> Requirement: Below are the entries; give again exactly the lines from the one mentioning "Where should I click to: Click the Timeslot" through the one mentioning "Task: Click the 14.47 current price", inclusive.

──────── Data section ────────

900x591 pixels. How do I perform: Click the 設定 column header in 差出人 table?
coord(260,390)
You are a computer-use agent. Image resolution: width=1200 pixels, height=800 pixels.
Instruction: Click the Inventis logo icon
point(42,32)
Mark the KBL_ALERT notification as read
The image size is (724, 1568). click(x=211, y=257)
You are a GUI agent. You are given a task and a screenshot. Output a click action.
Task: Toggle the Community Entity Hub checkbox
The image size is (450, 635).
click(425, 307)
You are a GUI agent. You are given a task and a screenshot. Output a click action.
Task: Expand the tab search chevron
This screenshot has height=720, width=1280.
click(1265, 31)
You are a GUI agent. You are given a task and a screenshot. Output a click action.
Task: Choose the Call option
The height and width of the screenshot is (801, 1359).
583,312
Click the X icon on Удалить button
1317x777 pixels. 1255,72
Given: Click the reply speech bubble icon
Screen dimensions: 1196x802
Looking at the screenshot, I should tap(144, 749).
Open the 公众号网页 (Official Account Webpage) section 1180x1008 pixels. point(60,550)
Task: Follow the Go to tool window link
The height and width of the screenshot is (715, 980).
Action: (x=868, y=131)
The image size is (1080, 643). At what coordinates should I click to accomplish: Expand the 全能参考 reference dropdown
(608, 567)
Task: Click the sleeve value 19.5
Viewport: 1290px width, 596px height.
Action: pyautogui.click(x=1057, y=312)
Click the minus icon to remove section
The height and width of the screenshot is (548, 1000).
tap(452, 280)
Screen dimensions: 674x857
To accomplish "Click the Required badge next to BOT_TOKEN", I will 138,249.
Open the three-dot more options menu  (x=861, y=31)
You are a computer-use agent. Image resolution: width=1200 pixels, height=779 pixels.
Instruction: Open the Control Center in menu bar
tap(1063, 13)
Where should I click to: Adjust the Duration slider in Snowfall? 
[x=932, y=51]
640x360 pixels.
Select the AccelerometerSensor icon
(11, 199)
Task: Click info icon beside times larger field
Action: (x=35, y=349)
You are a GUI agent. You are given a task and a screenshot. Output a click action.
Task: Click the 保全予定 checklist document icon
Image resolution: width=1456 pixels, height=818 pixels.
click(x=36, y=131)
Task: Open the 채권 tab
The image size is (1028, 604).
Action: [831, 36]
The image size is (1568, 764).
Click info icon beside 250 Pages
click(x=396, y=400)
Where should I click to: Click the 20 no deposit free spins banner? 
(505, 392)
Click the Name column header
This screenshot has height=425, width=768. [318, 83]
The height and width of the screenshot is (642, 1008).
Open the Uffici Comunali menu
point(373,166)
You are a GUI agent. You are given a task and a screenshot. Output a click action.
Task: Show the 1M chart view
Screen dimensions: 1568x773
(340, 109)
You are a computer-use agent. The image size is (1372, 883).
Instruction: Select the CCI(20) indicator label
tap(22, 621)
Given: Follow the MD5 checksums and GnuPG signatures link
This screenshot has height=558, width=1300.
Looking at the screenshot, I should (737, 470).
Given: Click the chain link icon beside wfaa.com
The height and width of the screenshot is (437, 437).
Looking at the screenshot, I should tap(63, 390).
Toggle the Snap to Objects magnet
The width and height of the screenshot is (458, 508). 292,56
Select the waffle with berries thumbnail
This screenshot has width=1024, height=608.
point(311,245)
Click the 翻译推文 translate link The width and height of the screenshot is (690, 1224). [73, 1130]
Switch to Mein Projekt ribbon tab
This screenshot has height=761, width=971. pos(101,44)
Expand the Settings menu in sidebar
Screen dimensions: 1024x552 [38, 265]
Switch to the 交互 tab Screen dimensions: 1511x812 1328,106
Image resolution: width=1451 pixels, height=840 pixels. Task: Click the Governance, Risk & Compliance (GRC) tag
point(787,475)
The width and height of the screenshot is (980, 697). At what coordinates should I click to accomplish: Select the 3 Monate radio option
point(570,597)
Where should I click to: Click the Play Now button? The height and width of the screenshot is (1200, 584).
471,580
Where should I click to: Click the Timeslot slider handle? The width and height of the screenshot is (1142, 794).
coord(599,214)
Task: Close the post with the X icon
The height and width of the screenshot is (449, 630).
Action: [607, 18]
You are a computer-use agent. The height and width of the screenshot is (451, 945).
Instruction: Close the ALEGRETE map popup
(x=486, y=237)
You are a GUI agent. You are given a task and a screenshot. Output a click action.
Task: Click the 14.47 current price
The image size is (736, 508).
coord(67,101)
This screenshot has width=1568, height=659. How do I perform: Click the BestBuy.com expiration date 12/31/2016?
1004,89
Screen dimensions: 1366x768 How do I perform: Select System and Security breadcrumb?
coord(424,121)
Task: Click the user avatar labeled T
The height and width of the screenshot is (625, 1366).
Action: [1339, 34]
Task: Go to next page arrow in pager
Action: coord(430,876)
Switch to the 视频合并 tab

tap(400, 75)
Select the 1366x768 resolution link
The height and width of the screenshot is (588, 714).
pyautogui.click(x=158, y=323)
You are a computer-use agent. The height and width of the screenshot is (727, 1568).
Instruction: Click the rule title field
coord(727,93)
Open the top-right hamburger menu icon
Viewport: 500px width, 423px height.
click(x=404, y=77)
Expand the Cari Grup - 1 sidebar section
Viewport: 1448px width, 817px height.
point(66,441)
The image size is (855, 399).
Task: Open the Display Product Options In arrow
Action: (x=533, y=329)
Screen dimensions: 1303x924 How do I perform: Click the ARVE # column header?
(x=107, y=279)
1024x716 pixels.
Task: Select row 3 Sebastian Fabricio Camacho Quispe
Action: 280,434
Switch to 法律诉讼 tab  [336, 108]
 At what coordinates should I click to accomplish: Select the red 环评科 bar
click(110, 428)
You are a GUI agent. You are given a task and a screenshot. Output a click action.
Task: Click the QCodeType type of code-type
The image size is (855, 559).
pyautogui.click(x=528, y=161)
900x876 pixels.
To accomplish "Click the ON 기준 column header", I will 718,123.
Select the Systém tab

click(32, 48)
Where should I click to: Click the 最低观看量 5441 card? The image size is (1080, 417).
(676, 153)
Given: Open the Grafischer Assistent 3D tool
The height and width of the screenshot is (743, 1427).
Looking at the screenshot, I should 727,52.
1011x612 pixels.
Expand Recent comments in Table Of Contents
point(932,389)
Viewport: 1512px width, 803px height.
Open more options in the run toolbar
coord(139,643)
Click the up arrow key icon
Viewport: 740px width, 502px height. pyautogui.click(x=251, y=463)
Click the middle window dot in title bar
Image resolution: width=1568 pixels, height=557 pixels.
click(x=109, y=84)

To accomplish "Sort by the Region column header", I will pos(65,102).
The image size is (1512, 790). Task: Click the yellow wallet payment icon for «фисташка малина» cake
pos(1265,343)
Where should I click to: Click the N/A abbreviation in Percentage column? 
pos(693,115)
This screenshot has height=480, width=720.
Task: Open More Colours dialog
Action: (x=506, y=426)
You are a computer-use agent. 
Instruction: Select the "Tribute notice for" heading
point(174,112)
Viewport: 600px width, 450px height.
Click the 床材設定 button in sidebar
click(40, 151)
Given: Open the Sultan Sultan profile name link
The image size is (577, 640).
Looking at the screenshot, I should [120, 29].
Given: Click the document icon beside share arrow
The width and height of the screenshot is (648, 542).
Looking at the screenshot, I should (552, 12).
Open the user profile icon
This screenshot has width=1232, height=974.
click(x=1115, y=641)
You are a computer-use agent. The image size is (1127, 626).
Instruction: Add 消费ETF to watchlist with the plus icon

────────

> Problem solution:
Where should I click to: Click the Timeslot slider handle? The width and height of the screenshot is (1142, 794).
coord(599,214)
Task: Close the post with the X icon
The height and width of the screenshot is (449, 630).
Action: [607, 18]
You are a computer-use agent. The height and width of the screenshot is (451, 945).
Instruction: Close the ALEGRETE map popup
(x=486, y=237)
You are a GUI agent. You are given a task and a screenshot. Output a click action.
Task: Click the 14.47 current price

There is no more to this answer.